The Council will esteem it a favour if, in addition to answering these questions, they can give any other information, either about their own or any trade in particular, or of the state of the working population in their neighbourhood in general, and whether any special endeavours are being made to improve the condition of the poor and with what success.

The following address has also been sent in the form of a circular letter:

To the Members of the International Working Men’s Association.

Fellow working men! With the view of eliciting an unmistakable expression of opinion from the great body of the members of the International Working Men’s Association, the last Congress recommended the Council to submit to you the following questions for deliberation, and we solicit your favour to return your conclusions respecting them at the earliest opportunity.

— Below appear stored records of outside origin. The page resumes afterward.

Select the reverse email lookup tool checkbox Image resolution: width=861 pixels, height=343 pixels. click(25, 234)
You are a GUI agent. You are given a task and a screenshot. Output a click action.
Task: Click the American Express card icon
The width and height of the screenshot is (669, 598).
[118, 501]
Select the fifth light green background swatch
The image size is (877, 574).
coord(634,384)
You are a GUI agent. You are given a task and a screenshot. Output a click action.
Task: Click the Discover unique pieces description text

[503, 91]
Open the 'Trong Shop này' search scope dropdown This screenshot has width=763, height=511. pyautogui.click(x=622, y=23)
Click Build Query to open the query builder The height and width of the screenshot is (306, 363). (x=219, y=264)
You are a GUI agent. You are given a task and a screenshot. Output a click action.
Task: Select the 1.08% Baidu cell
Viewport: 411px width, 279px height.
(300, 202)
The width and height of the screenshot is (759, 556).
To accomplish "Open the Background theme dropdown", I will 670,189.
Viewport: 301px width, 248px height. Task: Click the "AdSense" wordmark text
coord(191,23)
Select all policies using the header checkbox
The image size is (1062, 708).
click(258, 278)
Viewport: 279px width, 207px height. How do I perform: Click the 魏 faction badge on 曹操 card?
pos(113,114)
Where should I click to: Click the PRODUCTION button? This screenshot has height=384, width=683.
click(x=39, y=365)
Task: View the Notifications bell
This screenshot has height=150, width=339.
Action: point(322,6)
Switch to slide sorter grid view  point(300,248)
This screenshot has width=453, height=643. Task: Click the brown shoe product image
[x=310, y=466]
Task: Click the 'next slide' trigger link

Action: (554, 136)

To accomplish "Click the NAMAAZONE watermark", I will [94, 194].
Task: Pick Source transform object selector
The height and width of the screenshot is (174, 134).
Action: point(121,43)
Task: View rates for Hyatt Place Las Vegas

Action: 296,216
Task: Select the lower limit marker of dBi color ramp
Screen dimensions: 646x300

1. The practicability of organising a system of credit and co-operative exchanges — facilitated by the use of paper money — amongst the various associations of working men.

2. What are the effects of the use of machinery upon the condition of the labouring poor?

3. The advisability of drawing up a definite programme for the technical, and a comprehensive secular education of the children of the poor.

4. The land, mines, canals, highways, railroads, etc.; ought they to be the property of private individuals and worked for their personal profit, or would it be expedient to convert them into public property and work them for the community at large.

5. The policy of strikes, and the advisability of insisting upon the establishment of the courts of arbitration.

It will depend upon the answers returned to these questions, whether any of them shall form a part of the programme of the next congress to be held at Brussels in the first week of September next.

By order of the General Council of the International Working Men’s Association,

R. Shaw, Chairman
J. George Eccarius, Hon. General Secretary

N.B. — Secretaries of trades societies and others who may be desirous of assisting in the furnishing [of] material for the intended report, are invited to send whatever they have to communicate to the Secretary of the International Working Men’s Association, 16, Castle Street, E.W., London.

[The newspaper clipping ends here.]

Citizen Jung consented to go as deputation to the bookbinders.

Members present: Dupont, Eccarius, Huleck and Mrs. Huleck, Jung, Lessner, Morgan, Maurice, Neemeier, Shaw.